● What you need to do:
**1.** Reproduce the portion of the bracelet forum thread that opens with the words containing "## justdraftn (Mar" and closes with "to this post.".
**2.** Identify every line of the listing that contains the string "pixels", and copy each of those lines. Matching is case-sensitive.

● Passage provided:
# bike chain paracord bracelet



## dank13 (Jun 7, 2016)

hey guys,

i saw this bracelet and looks pretty cool i'm wondering if anyone has any ideas on how to make this?










cheers,
dan


----------



## Ready_Cords (Jun 2, 2015)

Looks to me like a variation on a double Solomon, with the cord passed through the chain.


----------



## Syap69 (Oct 25, 2016)

You ever find a tutorial or information on this Dank? I would like to try this myself


----------



## Kdawg3030 (Nov 1, 2015)

it looks like a variation of this. Their are videos of how to do this one on YouTube


----------



## justdraftn (Mar 15, 2016)

dank13 said:


> hey guys,
> 
> i saw this bracelet and looks pretty cool i'm wondering if anyone has any ideas on how to make this?cheers,dan


Where did you get this pic?
I have searched and whenever I find this pic it points
back to this post.


----------



## Syap69 (Oct 25, 2016)

yah I have watched this video, didn't even think to just try the pattern with the bike chain. Thanks


----------



## Kdawg3030 (Nov 1, 2015)

Sure thing


----------



## mal (Oct 7, 2016)

You'll find the second example on YouTube - it's called a HEX NUT bracelet


----------

● Records for the task:
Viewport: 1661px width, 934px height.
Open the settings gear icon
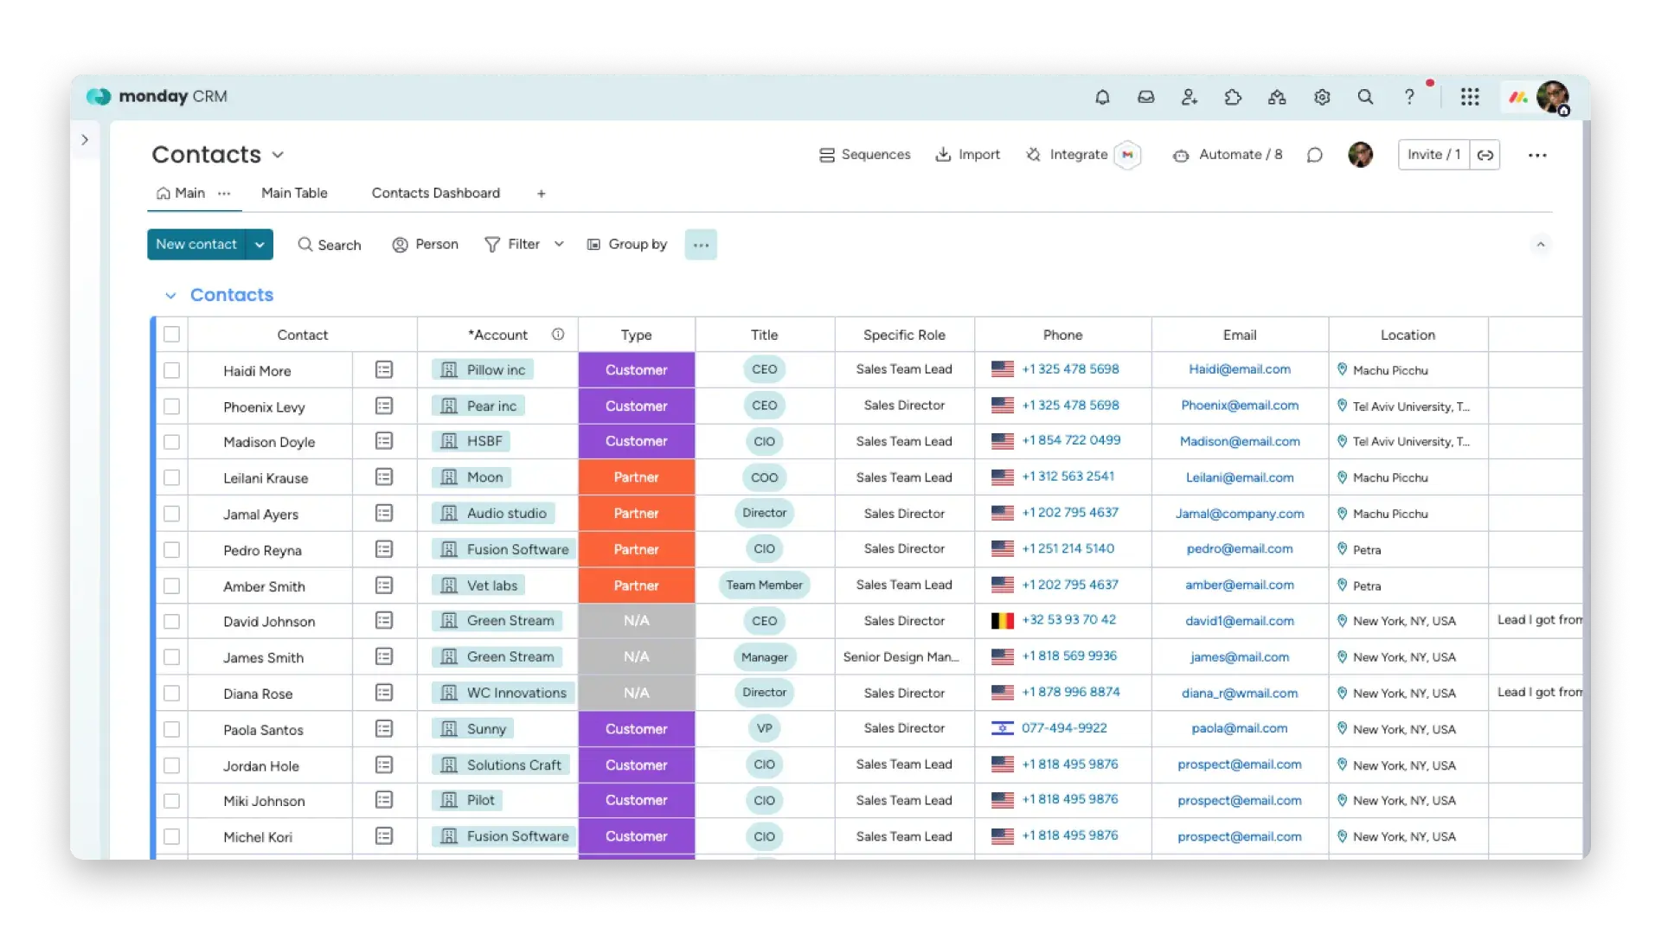coord(1322,98)
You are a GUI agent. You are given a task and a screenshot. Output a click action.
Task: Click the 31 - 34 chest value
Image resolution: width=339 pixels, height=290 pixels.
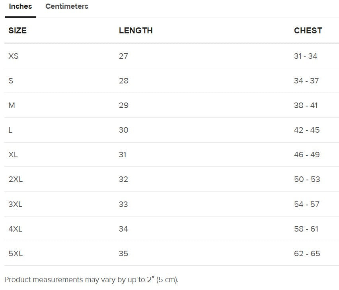point(306,56)
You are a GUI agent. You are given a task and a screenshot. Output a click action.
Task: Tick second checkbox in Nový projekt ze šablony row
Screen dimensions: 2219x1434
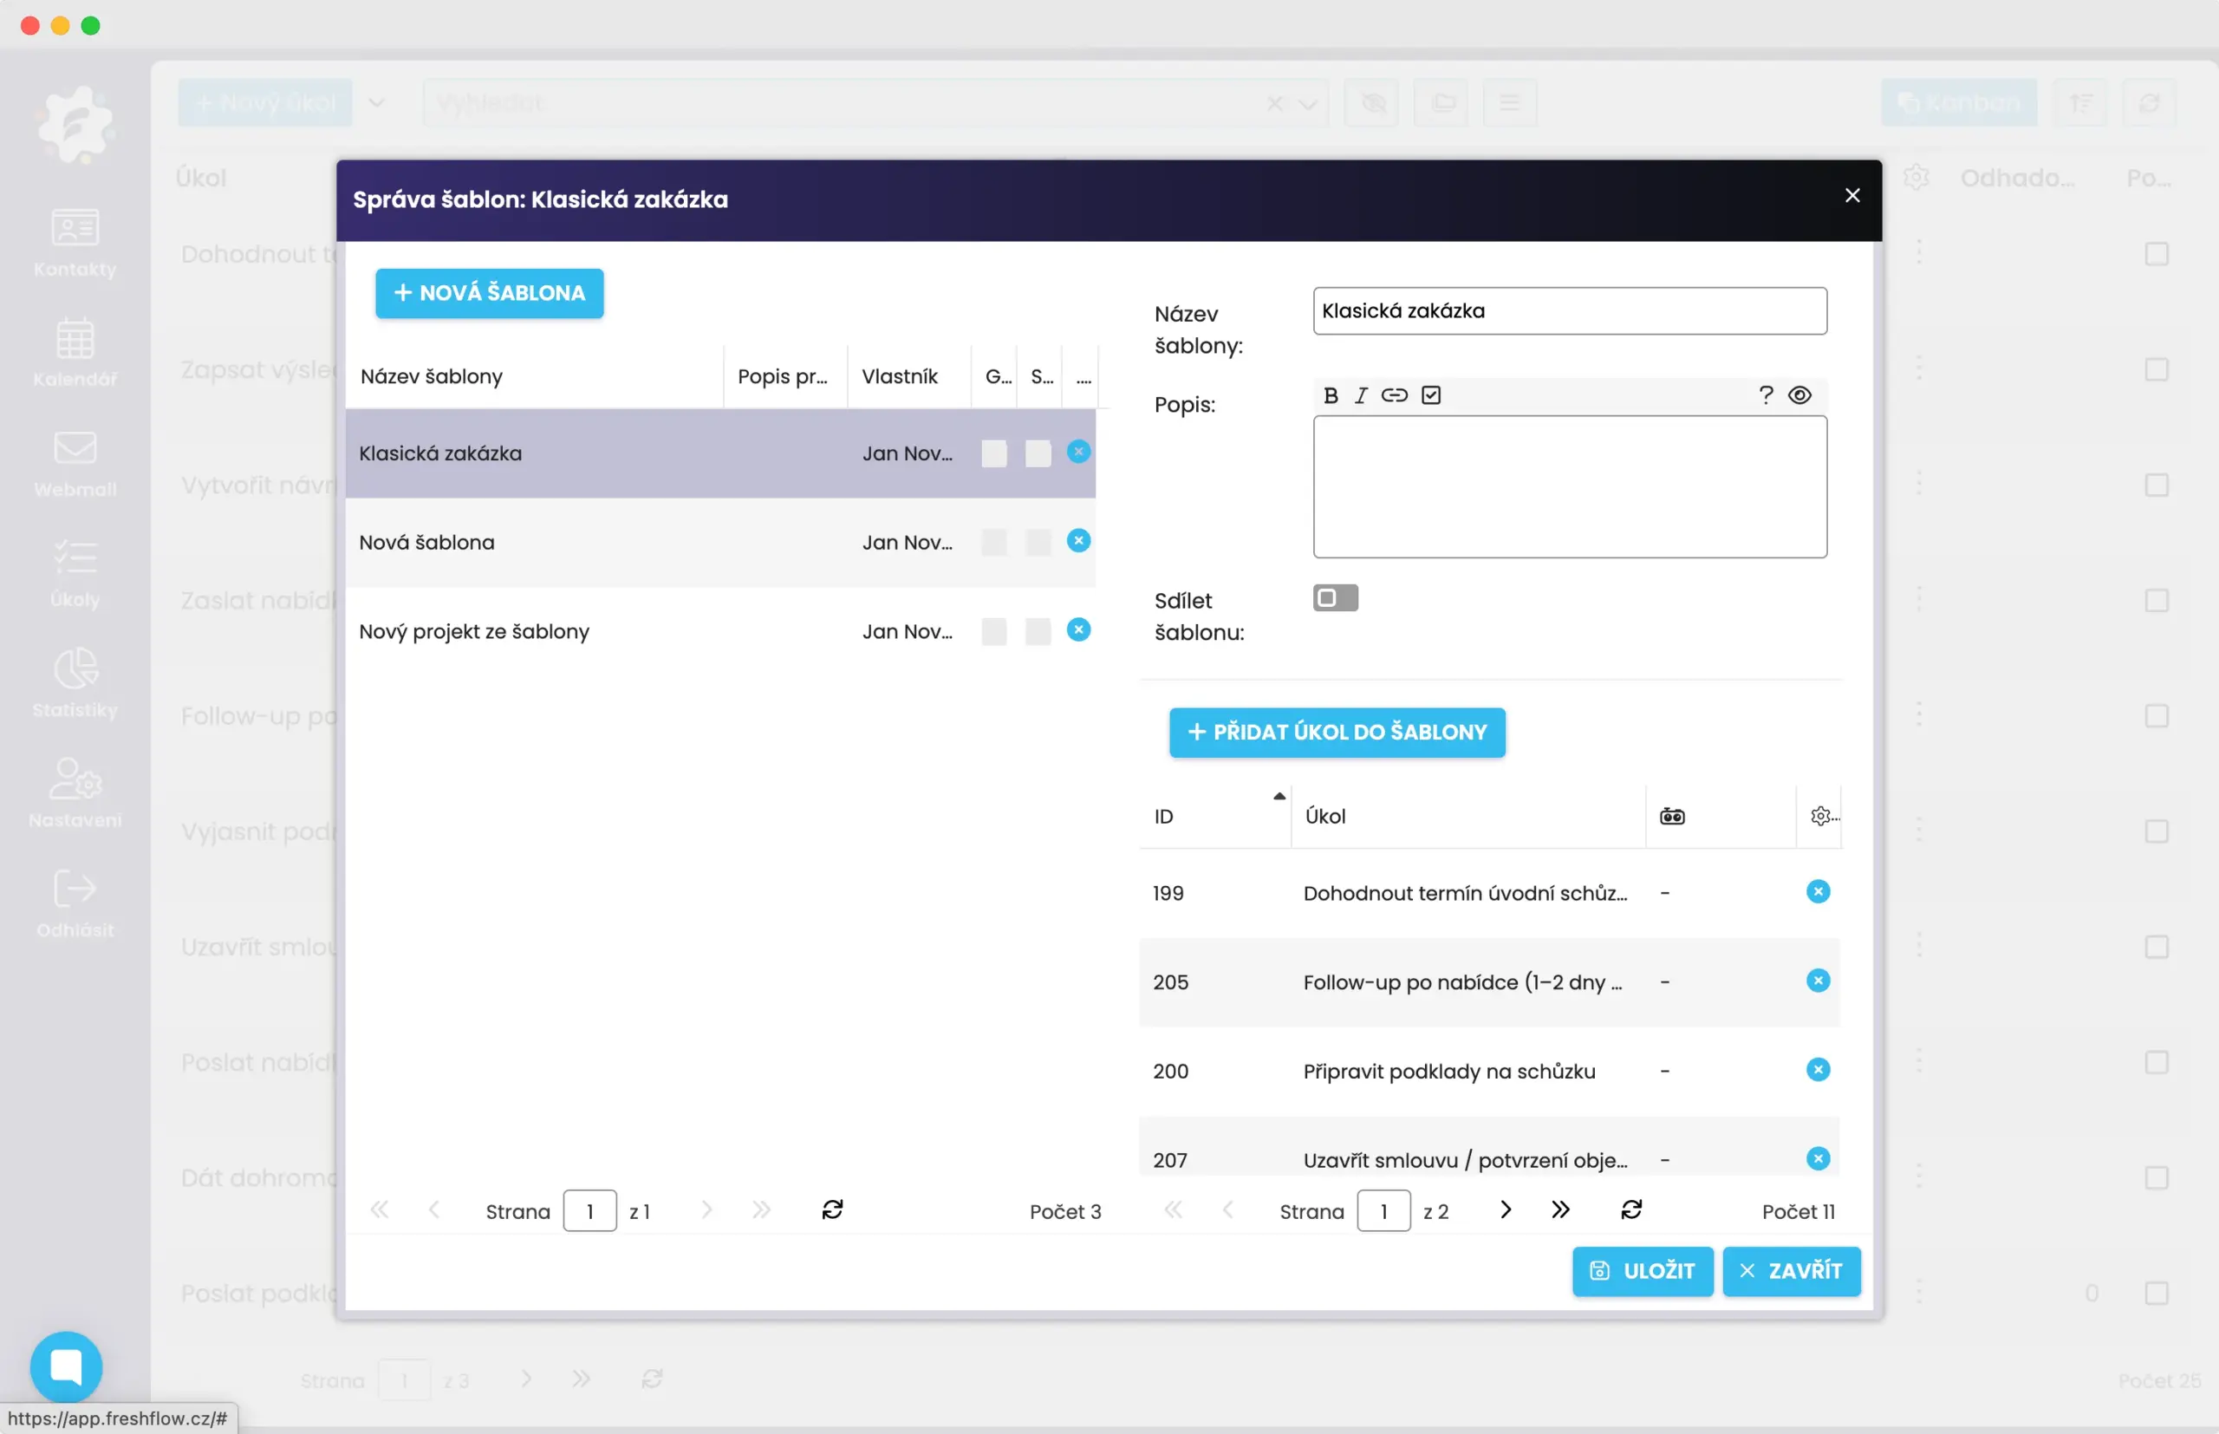[x=1037, y=631]
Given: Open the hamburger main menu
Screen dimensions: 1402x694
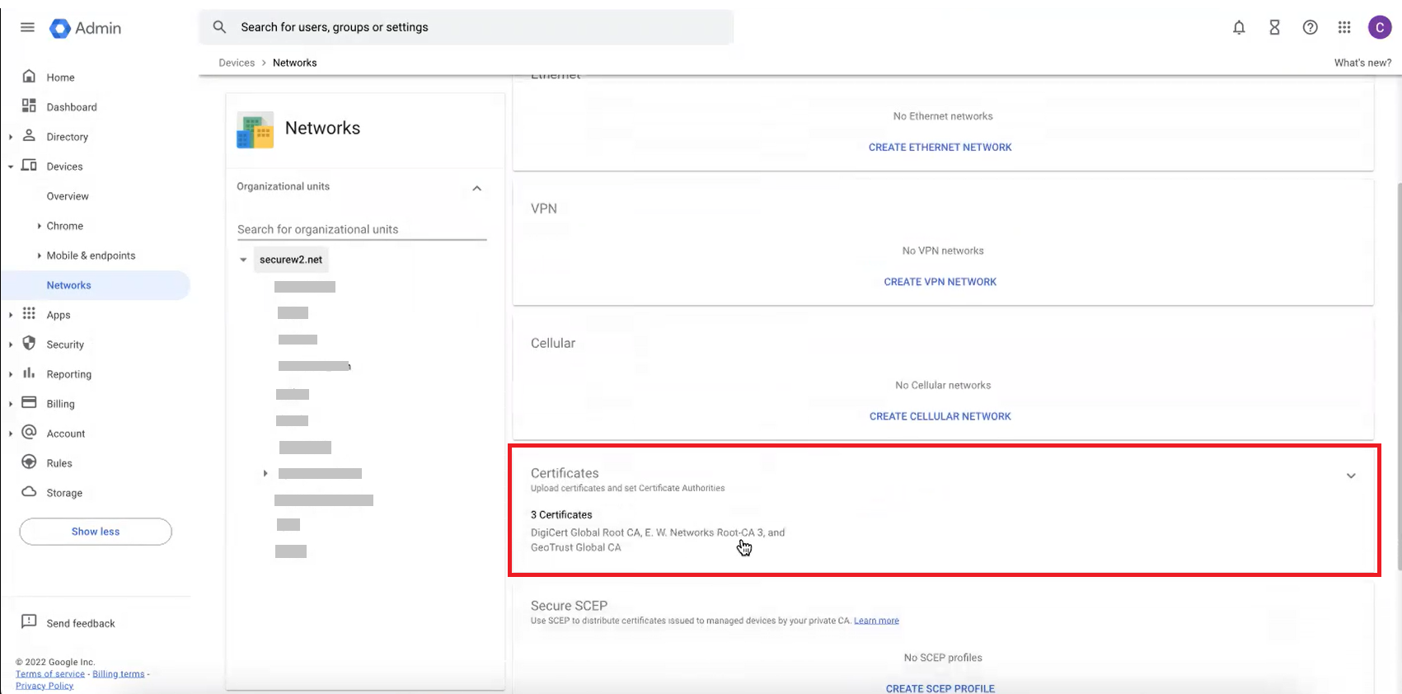Looking at the screenshot, I should click(x=27, y=27).
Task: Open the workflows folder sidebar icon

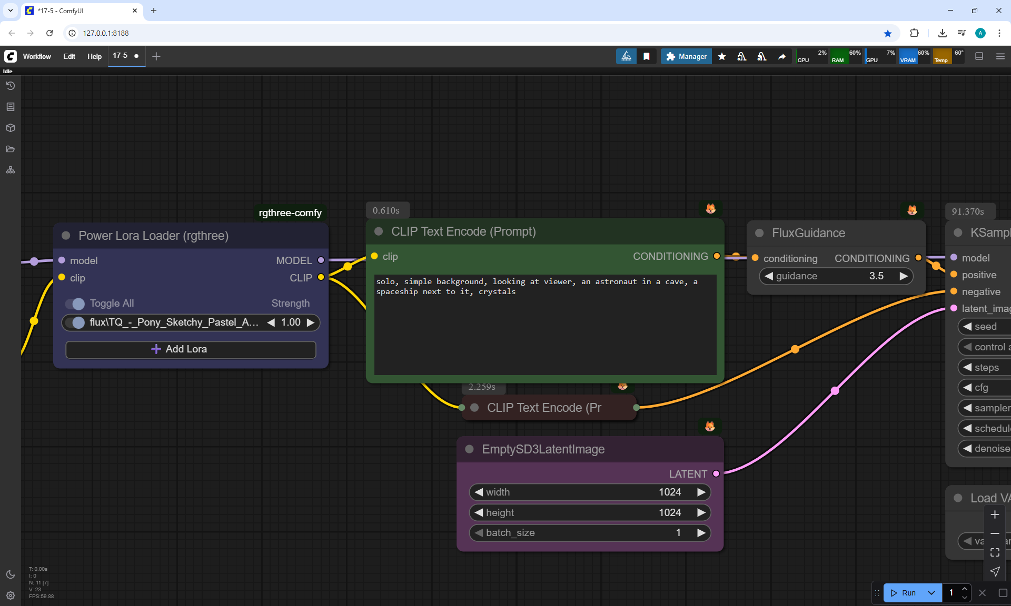Action: coord(11,149)
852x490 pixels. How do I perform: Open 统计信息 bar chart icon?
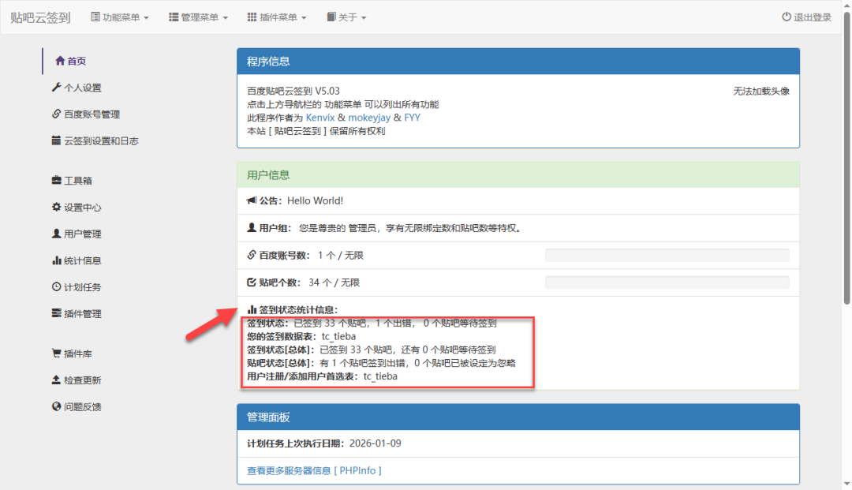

● Task results:
**1.**
## justdraftn (Mar 15, 2016)

dank13 said:


> hey guys,
> 
> i saw this bracelet and looks pretty cool i'm wondering if anyone has any ideas on how to make this?cheers,dan


Where did you get this pic?
I have searched and whenever I find this pic it points
back to this post.

**2.**
Image resolution: width=339 pixels, height=290 pixels.
852x490 pixels. How do I perform: Open 统计信息 bar chart icon?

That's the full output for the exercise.